Required work. From the first line to the last, retype everything below exactly, minus the pictures.

········

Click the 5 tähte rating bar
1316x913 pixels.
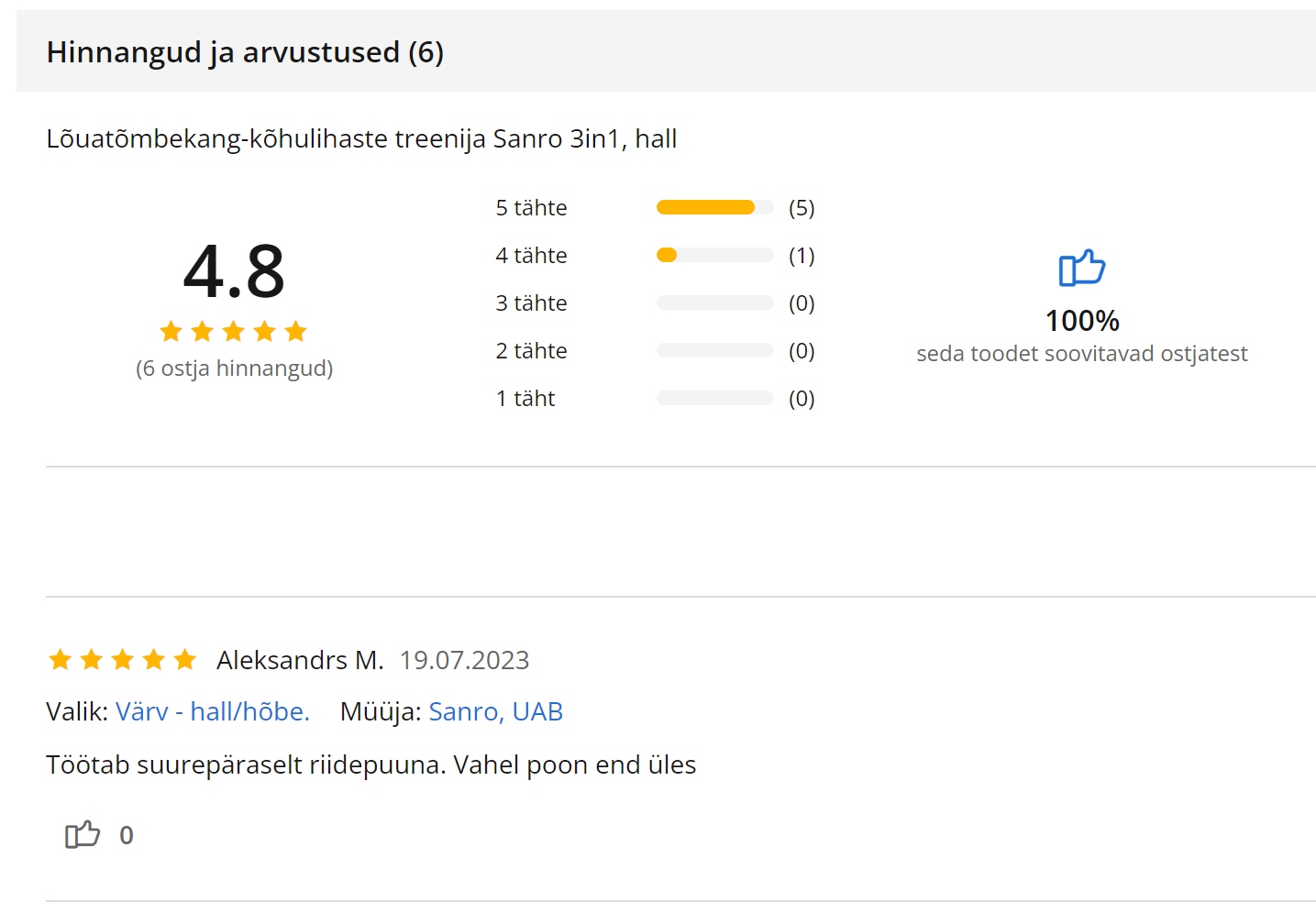tap(714, 207)
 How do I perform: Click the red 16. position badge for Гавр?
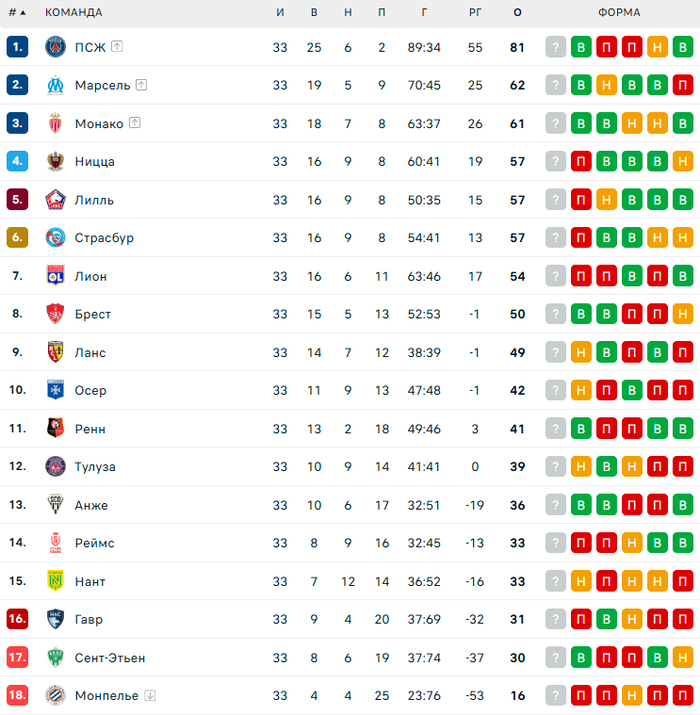click(x=17, y=619)
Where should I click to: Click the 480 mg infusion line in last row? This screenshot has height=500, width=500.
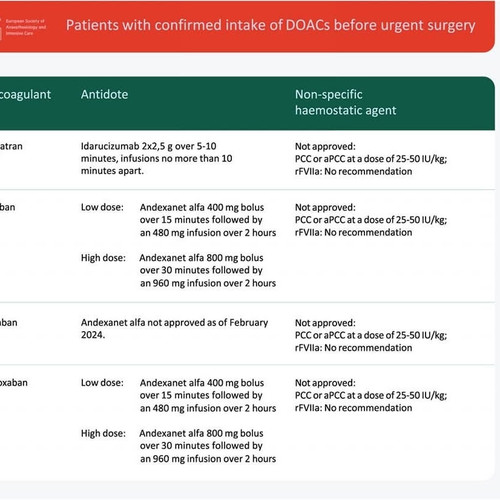click(208, 408)
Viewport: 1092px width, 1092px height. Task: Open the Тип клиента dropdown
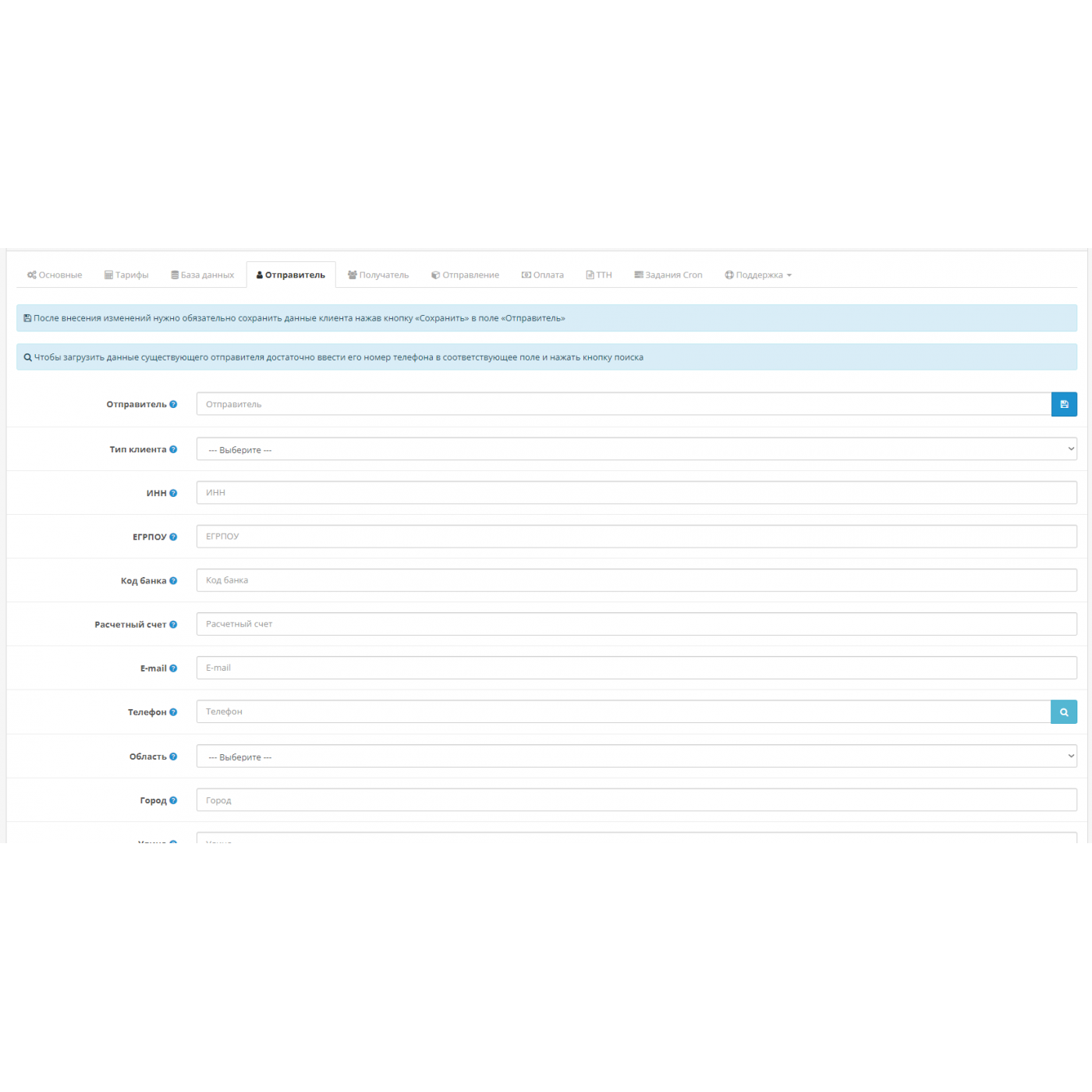[636, 449]
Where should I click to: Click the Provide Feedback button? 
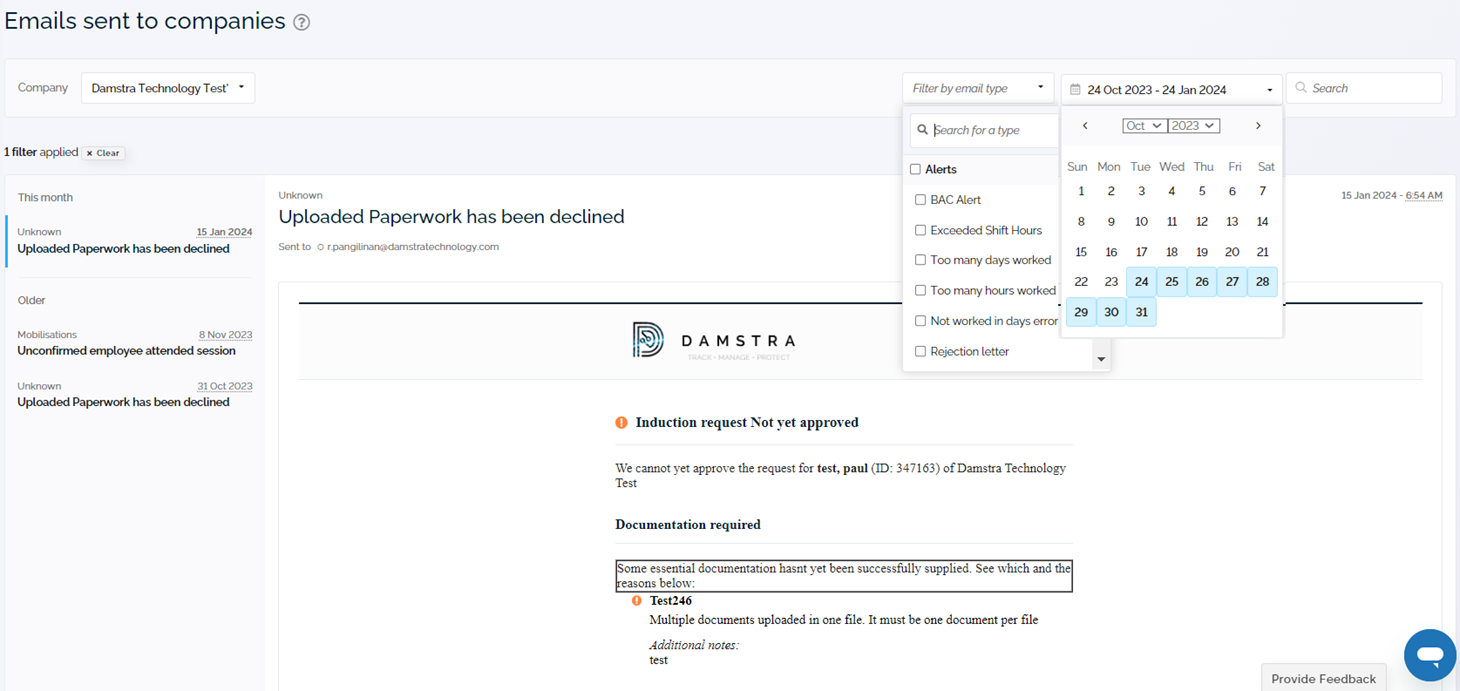1323,678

········

Solution below.
Click the 5 tähte rating bar
1316x913 pixels.
tap(714, 207)
 How do I perform: Click the red 16. position badge for Гавр?
click(x=17, y=619)
Where should I click to: Click the 480 mg infusion line in last row? This screenshot has height=500, width=500.
click(208, 408)
Viewport: 1092px width, 1092px height. Task: Open the Тип клиента dropdown
[636, 449]
Where should I click to: Click the Provide Feedback button? 
1323,678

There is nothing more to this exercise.